O Acordo de Saída de Theresa May e a Declaração Política que o acompanhava foram atos de equilíbrio consideráveis a favor dos amplos interesses do bloco dominante britânico (26). Foi prevista a retirada da Grã-Bretanha das instituições da UE e mesmo da jurisdição do TJE após um período de transição de menos de dois anos, removendo assim formalmente o país da UE. O quadro do mercado único para a produção e o comércio de mercadorias foi permanentemente aceite. No que respeita aos serviços financeiros, os chamados direitos de passaporte foram assegurados às empresas financeiras durante o período de transição, permitindo a continuação das transações internacionais em toda a Europa. Foi igualmente prevista uma alegada equivalência das regulamentações após o período de transição, garantindo ao capital financeiro britânico tempo e margem de manobra para negociar as suas relações com a UE. Por último, a Grã-Bretanha foi mantida na União Aduaneira da UE durante o período de transição, proporcionando uma pauta externa comum e evitando assim a questão de uma fronteira “dura” entre o Reino Unido e a República da Irlanda (o chamado “backstop”). Se não fosse possível chegar a acordo sobre o estatuto da fronteira irlandesa durante o período de transição, a adesão à União Aduaneira seria prolongada indefinidamente.

Do ponto de vista da City de Londres e das grandes empresas britânicas, o acordo de May era aceitável. Libertou o país da confusão de negociar a soberania dentro da UE sob a ascendência alemã; eliminou a pressão sobre o bloco dominante britânico para encontrar uma estratégia para substituir os opt-outs; assegurou a continuação das regras do mercado único para a indústria britânica; deu à City de Londres uma forte oportunidade de assegurar a sua preponderância na Europa; manteve a união aduaneira durante o período de transição e possivelmente indefinidamente se não fosse possível assegurar um novo estatuto para a Irlanda do Norte, o que constitui um custo aceitável para o capital britânico. Também incorporou os regulamentos existentes da UE sobre auxílios estatais, contratos públicos e concorrência, atuando assim como uma forte barreira contra um futuro governo socialista intervencionista, possivelmente liderado por Corbyn.
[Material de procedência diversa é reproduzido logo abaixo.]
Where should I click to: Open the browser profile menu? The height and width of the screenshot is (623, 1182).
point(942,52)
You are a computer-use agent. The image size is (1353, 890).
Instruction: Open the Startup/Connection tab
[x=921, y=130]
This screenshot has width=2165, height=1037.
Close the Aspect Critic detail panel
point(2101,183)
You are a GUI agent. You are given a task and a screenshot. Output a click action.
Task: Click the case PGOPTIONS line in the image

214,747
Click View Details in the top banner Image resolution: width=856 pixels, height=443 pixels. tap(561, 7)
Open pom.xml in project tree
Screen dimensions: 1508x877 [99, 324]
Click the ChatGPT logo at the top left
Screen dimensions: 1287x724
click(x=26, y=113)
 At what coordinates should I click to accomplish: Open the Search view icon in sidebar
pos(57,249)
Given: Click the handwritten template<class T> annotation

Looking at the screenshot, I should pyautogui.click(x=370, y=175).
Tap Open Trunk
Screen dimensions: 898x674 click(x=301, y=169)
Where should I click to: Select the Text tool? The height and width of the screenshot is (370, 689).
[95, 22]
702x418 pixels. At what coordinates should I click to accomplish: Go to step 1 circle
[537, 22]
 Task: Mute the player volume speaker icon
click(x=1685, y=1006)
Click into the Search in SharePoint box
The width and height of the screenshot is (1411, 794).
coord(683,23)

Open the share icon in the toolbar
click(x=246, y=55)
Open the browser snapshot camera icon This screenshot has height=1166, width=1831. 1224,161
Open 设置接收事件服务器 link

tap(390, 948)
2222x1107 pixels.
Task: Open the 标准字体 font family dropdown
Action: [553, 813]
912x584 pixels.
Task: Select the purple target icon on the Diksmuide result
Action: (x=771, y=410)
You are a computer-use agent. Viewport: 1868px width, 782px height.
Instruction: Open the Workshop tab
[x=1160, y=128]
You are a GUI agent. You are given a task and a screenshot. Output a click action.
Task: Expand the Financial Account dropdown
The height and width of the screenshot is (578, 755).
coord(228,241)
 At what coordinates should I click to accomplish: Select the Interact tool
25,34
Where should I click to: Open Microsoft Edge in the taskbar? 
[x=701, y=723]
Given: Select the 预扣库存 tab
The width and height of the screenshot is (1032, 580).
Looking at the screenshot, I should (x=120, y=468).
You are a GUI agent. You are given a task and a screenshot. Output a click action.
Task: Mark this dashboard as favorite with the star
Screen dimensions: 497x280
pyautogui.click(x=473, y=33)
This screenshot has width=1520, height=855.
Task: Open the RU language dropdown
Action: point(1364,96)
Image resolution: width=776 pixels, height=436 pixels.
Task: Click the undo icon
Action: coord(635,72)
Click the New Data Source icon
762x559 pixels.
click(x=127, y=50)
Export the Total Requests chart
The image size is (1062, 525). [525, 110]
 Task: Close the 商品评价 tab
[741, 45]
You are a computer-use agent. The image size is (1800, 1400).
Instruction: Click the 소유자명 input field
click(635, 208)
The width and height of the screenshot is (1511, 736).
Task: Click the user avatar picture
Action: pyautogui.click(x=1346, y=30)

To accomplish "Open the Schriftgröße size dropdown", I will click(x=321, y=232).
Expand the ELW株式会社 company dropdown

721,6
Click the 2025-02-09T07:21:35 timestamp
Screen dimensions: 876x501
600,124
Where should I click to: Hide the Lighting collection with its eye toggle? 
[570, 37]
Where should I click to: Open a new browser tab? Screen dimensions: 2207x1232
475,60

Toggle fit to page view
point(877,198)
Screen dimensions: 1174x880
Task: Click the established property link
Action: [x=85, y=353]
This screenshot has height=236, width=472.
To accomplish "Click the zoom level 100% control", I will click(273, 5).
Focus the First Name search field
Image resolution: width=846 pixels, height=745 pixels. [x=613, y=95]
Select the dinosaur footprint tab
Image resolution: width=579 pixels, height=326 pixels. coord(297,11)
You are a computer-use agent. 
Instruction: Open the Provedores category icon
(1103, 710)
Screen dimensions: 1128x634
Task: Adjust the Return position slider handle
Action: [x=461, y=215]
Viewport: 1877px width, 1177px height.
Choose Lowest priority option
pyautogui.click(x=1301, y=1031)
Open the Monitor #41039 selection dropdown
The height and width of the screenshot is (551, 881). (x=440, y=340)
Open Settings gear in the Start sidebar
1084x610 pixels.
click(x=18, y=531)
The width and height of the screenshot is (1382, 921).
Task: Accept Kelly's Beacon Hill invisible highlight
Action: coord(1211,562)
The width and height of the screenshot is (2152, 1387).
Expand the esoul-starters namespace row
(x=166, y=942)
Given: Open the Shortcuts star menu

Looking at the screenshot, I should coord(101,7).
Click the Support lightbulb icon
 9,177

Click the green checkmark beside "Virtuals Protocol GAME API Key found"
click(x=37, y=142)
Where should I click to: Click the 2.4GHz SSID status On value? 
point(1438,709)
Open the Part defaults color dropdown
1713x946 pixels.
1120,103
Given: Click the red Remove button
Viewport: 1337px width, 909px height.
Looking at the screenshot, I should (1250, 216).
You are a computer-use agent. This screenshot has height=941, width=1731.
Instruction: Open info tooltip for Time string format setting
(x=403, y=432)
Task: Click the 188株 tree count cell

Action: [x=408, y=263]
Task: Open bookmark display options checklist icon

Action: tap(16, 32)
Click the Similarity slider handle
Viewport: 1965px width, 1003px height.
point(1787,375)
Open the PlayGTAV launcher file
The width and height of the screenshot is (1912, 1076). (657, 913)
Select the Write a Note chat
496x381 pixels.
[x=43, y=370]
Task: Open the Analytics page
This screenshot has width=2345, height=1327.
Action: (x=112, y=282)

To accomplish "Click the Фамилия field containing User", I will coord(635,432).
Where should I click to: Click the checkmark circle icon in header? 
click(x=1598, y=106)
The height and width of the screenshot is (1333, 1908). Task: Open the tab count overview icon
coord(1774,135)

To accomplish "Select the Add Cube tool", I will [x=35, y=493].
A queda de May ocorreu porque o seu acordo foi repetidamente rejeitado pelo Partido Conservador, enquanto a sua inépcia política destruiu a sua autoridade como líder do partido e primeiro-ministro, acabando por levar à sua demissão em julho de 2019. O Partido Conservador envolveu-se em disputas venenosas nas quais os Brexiters de direita estavam em vantagem. Entretanto, o Parlamento fragmentou-se em vários grupos – muitas vezes atravessando os partidos – que propunham acordos alternativos com a UE, nenhum dos quais tinha muito peso. A Grã-Bretanha viu-se num impasse político e não conseguiu sair da UE em 29 de março de 2019, o prazo limite após a ativação do artigo 50 do Tratado da UE em 2017. Uma prorrogação da adesão até outubro de 2019, concedida ao Reino Unido pela UE, representou um raro exemplo de fracasso histórico para um bloco governante tão poderoso como o da Grã-Bretanha. Assinalou uma crise profunda para o Estado britânico, em que tanto a ala executiva como a ala legislativa do poder perderam grande parte da sua capacidade de servir os interesses do bloco governante.

As opções para o governo britânico permanecerão duras com Johnson como primeiro-ministro. Os principais centros de poder económico e social do Reino Unido prefeririam ver uma variante do acordo de May aprovada pelo Parlamento. No entanto, nem a aritmética parlamentar nem o status minoritário do governo conservador mudaram com a eleição de Johnson. Além disso, Johnson ganhou a disputa à liderança do Partido Conservador prometendo que garantiria a saída até 31 de outubro de 2019, mesmo sem um acordo com a UE. Tal perspetiva enche a indústria britânica, e especialmente a City de Londres, de profunda preocupação, porque atribuiria à Grã-Bretanha o estatuto de um chamado terceiro país, forçando-a a negociar com a UE segundo as regras da Organização Mundial do Comércio. Johnson poderia usar o Brexit sem acordo como uma moeda de troca com a UE – que não está realmente preparada para o golpe que daria à indústria alemã, à agricultura holandesa e à economia irlandesa. No momento em que este artigo foi escrito (agosto de 2019), havia uma chance de que a pressão de Johnson funcionasse, forçando a UE a recuar e assegurando uma forma de acordo de May sem o “backstop” irlandês. Mas também ficou claro que Johnson enfrentaria a oposição de poderosos centros de poder britânicos se tentasse realmente implementar um Brexit sem acordo.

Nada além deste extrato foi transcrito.